Indeed, disclosures are commonplace. Every product you use provides terms of service that you probably ignore and click next on. That does not undermine the service or product. In fact, the inclusion of the disclosure language solidifies the rationale behind the recommendations.
Compliance is a fixed cost. The 90 pages produced are the same for every report produced by your adviser and all the advisers at that firm. The real cost of this boilerplate will be way less than 90% of the fee being paid. The reason is because the government require it for your protection. The pages of compliance are just the tip of the iceberg and of course, no one ever reads it and it appears useless. The real value is in the processes that the firm has in place to ensure that the advice given complies with legal guidelines.
The paperwork you’d receive with any adviser is likely going to be more than you would like. A flat-fee adviser who doesn’t hold your assets but only advises on what to invest in and provides financial planning will most often provide less paperwork, but the custodian you use will probably make up for it. In fact, when firms provide financial plans, they provide detailed reports, 90% of which the clients will not look at initially but most will look at more in the future.
Understanding the plan
For our clients, to help them understand and implement the financial plan, we provide an executive summary highlighting the major points and action items of major concern for the client and adviser. This is a very reasonable request to ask your adviser to save you time.
While the disclosures are the majority of your financial plan, they’re probably not the majority of the financial planner’s work. Usually, an advisor will learn them once and then apply the speech to every client. They spend most of their time crafting and discussing the plan’s client relevant pages. From the planner’s perspective, those pages are there for the regulators rather than the client.
Compare it to the little plaques that say elevator’s inspection records are available at XYZ. People don’t want to read those inspection reports but want to be sure that somebody is looking at it. Those pages ensure your advisor isn’t saying one thing to you and a different thing to your regulator. We don’t need these protections most of the time, but when things go wrong, you’ll be glad they exist. Most of these regulations exist because someone lost their life savings.
The bottomline
Should our client have sought out a new advisor?

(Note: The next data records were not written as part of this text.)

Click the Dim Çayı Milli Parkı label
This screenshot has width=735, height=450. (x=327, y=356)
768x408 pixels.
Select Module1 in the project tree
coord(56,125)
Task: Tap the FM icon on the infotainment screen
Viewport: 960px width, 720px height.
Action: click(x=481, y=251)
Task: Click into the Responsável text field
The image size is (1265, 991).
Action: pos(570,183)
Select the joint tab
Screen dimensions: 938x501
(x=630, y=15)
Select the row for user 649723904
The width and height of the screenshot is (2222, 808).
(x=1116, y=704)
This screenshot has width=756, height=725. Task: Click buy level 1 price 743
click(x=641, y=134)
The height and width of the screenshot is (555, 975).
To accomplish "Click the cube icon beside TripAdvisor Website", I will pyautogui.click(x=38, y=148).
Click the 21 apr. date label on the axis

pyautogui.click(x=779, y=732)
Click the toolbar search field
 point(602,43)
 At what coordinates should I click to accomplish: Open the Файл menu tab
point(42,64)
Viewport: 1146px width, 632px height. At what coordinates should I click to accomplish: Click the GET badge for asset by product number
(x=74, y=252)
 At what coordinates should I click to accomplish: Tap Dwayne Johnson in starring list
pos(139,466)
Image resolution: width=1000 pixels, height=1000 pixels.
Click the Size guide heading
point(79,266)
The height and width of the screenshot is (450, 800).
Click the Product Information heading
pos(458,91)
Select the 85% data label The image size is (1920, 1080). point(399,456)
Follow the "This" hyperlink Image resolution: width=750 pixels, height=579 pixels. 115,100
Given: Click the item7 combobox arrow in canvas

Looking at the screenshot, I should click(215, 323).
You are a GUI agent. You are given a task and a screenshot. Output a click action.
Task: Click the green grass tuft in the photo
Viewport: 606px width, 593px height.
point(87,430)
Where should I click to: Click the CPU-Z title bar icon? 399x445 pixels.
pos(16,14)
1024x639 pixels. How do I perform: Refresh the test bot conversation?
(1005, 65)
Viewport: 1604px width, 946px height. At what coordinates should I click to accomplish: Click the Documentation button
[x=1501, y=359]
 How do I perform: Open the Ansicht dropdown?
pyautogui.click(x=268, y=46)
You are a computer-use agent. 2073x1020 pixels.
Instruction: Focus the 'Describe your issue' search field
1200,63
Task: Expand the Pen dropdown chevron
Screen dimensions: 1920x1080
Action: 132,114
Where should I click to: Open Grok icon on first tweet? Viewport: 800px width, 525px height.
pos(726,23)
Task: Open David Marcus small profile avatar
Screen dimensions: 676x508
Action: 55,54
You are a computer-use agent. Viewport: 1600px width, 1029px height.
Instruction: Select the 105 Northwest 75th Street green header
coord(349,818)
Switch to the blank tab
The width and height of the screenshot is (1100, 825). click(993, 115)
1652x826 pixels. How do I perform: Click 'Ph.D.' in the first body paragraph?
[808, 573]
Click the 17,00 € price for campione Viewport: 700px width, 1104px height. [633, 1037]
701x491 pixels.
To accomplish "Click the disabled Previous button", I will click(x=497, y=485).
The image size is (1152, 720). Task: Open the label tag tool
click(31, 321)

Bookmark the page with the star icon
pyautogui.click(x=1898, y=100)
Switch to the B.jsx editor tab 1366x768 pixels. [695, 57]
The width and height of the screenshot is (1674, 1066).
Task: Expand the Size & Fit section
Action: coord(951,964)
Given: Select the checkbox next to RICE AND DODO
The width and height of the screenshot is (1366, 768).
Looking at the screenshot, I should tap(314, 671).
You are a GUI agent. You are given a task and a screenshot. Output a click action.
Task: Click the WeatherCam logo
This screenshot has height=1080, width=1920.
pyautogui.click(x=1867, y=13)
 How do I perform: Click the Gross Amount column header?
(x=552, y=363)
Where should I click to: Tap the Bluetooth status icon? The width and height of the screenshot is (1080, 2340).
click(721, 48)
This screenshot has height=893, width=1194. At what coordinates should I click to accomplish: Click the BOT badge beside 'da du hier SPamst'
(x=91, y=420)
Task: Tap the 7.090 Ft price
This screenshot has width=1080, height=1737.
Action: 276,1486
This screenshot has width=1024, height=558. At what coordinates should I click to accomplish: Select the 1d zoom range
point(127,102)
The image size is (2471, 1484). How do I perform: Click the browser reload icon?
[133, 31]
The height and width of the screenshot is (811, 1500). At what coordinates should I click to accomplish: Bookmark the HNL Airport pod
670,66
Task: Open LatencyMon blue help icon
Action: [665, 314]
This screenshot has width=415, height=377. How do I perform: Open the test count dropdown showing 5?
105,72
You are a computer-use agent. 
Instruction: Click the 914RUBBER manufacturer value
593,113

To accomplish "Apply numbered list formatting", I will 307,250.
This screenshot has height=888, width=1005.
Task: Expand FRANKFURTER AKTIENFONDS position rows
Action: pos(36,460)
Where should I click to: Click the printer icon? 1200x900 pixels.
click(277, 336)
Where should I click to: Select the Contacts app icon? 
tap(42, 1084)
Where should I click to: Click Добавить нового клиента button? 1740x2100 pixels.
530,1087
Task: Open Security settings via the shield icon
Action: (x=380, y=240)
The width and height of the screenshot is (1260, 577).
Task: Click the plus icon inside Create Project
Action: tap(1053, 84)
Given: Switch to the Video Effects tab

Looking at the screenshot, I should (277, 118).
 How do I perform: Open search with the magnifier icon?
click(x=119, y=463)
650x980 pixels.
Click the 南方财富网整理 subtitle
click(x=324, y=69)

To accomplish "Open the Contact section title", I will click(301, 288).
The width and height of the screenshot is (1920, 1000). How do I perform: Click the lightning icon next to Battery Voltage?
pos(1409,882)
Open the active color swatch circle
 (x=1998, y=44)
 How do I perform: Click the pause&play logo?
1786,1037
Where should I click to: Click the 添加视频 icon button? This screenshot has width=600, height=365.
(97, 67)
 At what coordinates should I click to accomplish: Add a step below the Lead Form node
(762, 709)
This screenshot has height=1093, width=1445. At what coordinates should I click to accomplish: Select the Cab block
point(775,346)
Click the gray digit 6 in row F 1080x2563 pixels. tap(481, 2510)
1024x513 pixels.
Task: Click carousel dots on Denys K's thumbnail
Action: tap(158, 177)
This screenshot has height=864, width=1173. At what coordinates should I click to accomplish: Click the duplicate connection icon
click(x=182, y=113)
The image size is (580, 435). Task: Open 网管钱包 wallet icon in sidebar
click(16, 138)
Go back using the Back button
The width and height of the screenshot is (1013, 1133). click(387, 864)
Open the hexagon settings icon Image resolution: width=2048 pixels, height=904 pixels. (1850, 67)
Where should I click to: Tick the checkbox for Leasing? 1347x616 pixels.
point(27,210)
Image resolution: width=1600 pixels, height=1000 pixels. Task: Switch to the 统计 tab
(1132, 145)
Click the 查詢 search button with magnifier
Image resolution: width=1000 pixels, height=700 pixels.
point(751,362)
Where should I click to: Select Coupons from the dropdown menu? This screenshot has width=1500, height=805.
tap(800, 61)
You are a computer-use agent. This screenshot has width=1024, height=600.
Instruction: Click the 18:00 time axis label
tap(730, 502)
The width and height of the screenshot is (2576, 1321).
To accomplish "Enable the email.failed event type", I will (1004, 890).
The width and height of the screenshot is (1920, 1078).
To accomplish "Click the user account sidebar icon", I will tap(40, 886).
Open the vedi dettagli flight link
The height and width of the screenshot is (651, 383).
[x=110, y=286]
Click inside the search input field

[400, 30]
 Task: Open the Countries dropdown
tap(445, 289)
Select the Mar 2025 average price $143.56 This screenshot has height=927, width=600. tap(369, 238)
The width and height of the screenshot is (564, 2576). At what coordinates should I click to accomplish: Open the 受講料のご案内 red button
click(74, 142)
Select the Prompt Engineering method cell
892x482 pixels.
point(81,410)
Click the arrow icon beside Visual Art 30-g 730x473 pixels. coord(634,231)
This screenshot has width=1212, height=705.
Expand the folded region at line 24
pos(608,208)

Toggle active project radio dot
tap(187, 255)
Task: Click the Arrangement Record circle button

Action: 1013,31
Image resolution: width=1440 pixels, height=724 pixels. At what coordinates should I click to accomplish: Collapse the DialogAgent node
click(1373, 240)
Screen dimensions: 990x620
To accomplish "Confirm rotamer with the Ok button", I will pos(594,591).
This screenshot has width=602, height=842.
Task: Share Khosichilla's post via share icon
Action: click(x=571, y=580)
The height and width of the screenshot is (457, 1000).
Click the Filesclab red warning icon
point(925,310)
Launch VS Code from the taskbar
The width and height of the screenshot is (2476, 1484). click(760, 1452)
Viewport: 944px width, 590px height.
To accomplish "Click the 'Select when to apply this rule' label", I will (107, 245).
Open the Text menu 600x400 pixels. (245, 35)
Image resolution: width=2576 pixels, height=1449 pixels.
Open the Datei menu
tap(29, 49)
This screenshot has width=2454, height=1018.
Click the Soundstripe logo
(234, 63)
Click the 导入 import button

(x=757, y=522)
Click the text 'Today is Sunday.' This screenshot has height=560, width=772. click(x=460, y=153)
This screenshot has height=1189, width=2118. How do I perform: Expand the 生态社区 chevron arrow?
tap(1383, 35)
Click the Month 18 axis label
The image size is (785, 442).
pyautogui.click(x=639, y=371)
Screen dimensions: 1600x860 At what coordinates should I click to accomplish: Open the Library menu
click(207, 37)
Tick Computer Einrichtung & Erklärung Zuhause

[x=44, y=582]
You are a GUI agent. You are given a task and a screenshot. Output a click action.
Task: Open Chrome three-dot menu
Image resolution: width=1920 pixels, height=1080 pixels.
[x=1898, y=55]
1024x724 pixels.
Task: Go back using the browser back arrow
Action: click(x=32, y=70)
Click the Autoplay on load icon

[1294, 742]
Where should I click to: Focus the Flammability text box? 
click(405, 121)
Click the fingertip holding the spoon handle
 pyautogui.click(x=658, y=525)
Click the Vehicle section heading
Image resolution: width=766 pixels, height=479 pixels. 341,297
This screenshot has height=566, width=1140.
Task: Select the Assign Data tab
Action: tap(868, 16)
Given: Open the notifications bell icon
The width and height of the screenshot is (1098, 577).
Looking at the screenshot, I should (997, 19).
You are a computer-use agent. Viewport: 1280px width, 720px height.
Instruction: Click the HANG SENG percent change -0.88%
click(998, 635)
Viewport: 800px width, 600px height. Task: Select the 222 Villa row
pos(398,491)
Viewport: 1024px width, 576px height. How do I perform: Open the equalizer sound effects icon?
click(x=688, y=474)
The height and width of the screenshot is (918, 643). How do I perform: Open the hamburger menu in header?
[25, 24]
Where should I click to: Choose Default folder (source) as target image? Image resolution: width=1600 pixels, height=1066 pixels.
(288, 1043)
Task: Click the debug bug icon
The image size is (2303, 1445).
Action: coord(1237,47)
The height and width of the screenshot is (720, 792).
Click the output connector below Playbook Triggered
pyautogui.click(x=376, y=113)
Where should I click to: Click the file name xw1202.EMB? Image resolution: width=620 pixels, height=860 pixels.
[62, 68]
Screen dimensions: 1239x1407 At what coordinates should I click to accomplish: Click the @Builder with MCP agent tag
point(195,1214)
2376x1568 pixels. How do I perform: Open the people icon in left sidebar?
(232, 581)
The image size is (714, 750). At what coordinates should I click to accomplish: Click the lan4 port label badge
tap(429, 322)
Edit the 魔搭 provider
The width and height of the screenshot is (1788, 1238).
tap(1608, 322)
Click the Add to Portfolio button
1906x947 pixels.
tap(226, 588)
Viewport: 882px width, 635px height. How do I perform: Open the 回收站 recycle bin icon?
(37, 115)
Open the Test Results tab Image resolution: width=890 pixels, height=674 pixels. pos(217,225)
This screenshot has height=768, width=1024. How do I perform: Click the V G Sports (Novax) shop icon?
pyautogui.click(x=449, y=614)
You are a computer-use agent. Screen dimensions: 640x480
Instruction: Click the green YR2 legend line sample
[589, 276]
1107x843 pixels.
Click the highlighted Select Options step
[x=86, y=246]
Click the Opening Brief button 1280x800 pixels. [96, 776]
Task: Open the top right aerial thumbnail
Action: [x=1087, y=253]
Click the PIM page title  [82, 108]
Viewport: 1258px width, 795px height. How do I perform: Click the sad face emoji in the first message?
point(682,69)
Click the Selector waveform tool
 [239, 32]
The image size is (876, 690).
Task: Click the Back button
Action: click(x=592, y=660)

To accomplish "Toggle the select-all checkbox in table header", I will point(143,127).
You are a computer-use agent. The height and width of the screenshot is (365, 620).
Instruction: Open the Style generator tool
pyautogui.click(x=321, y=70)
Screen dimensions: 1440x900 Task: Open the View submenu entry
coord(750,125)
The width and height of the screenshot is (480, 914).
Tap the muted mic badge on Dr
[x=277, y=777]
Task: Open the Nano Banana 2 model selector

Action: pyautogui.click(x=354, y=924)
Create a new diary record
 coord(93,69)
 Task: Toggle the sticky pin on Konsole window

Maybe. In this respect, the communication with our client’s past advisor seems to be lacking. By the sound of things, the advisor may have been a salesperson who may be more interested in covering his and his firm’s potential liability than addressing our client’s concerns. Indeed, he expressed to the old adviser what he didn’t like and seemingly got a compliance response.
It would have been much better had their prior adviser given him more of his time to explain everything. Most clients don’t ask and simply file their plan. Most also trust their advisor’s advice. This client’s issue was more about the deterioration between them and the old advisor which leads to a break down in trust. This is the critical issue and important to Keeping Life Current.